Thursday, February 10, 2011

Thursday thoughts

The Kaiser Health News reports about a newly published book by a true contrarian -- "Overdiagnosed: Making People Sick in the Pursuit of Health," authored by Dartmouth researchers and physicians H. Gilbert Welch, Lisa Schwartz and Steven Woloshin.  Check out this excerpt from the Q&A with Dr. Welch:
Q. Many health care experts today say it's important that everyone have a "medical home": a primary care physician who's their regular go-to person for routine and preventive care, and who coordinates their care with specialists and other health care providers when necessary.
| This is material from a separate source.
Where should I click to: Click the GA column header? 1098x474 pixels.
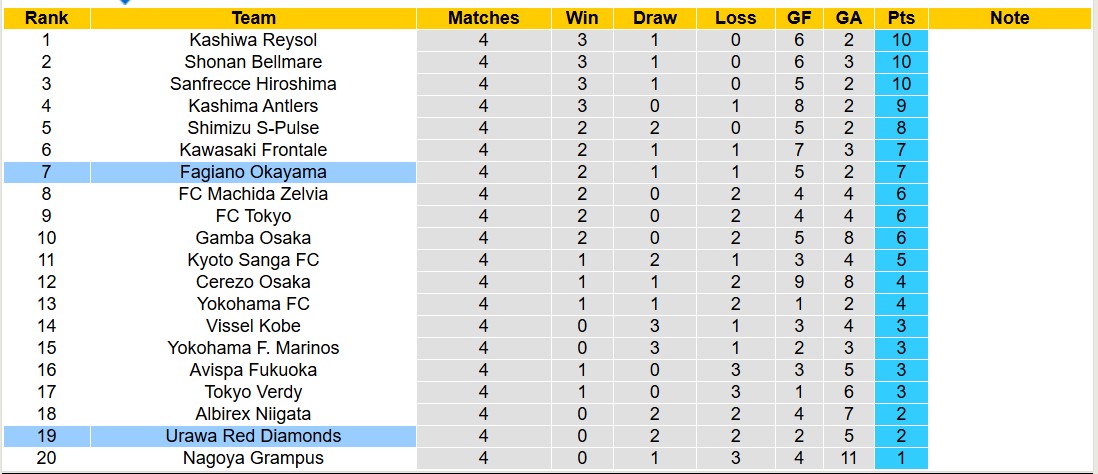tap(848, 18)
If you're healthy, do you need a medical home?A. The patients that most need a medical home are those with multiple chronic conditions and who are on many medications.
For people who are well, the virtue of having a regular primary care physician is to establish a relationship and to establish the set of values that will guide your care. You can talk about where you are on the spectrum between aggressively looking for early signs of disease and waiting until you have symptoms to seek out treatment. The first may have the potential benefit of early diagnosis, but the potential harm of being diagnosed and treated for problems that will never become relevant.
Q. What's on your wellness wish list?A. Let's help people learn how to ask good questions of their doctors. How to understand risk and health statistics so they can make better decisions. Wellness programs could educate and inform people about how to be a critical consumer of health care. Wouldn't that be something?

Speaking of medical homes, the AMA News reports on the NCQA's recently revised accreditation standards for medical home providers. According to the report, the revised standards "place greater emphasis on patient feedback, access to physicians and care coordination."  Here's a physician's perspective from the article:

Peter McDougall, MD, a solo family physician in Fort Worth, Texas, has been recognized as a level 3 NCQA medical home since March 2010. He was in a good position to receive recognition because he's had an EMR system since 1997. Staff members enter data during patient visits and follow up with patients.
Dr. McDougall spent about $8,000 and several months in 2010 to receive the certification. He said his patients gave him a lot of positive feedback about the achievement. Most NCQA standards make a lot of sense, he said.
Dr. McDougall said doctors should look at NCQA recognition as a reward in itself, not a fast track to better payment. "If your goal is to increase payment by recognition, I think that's way in the future and very cloudy," he said. "I know the payers quite well. They really don't have a good feel at all for what this process is."
As FEHB plans are created by federal government contracts, it's worth noting a Govexec.com report that "The Obama administration announced today [in the Federal Register] it was withdrawing a proposal that would have required federal agencies to post copies of contracts and task-and-delivery orders on a public website."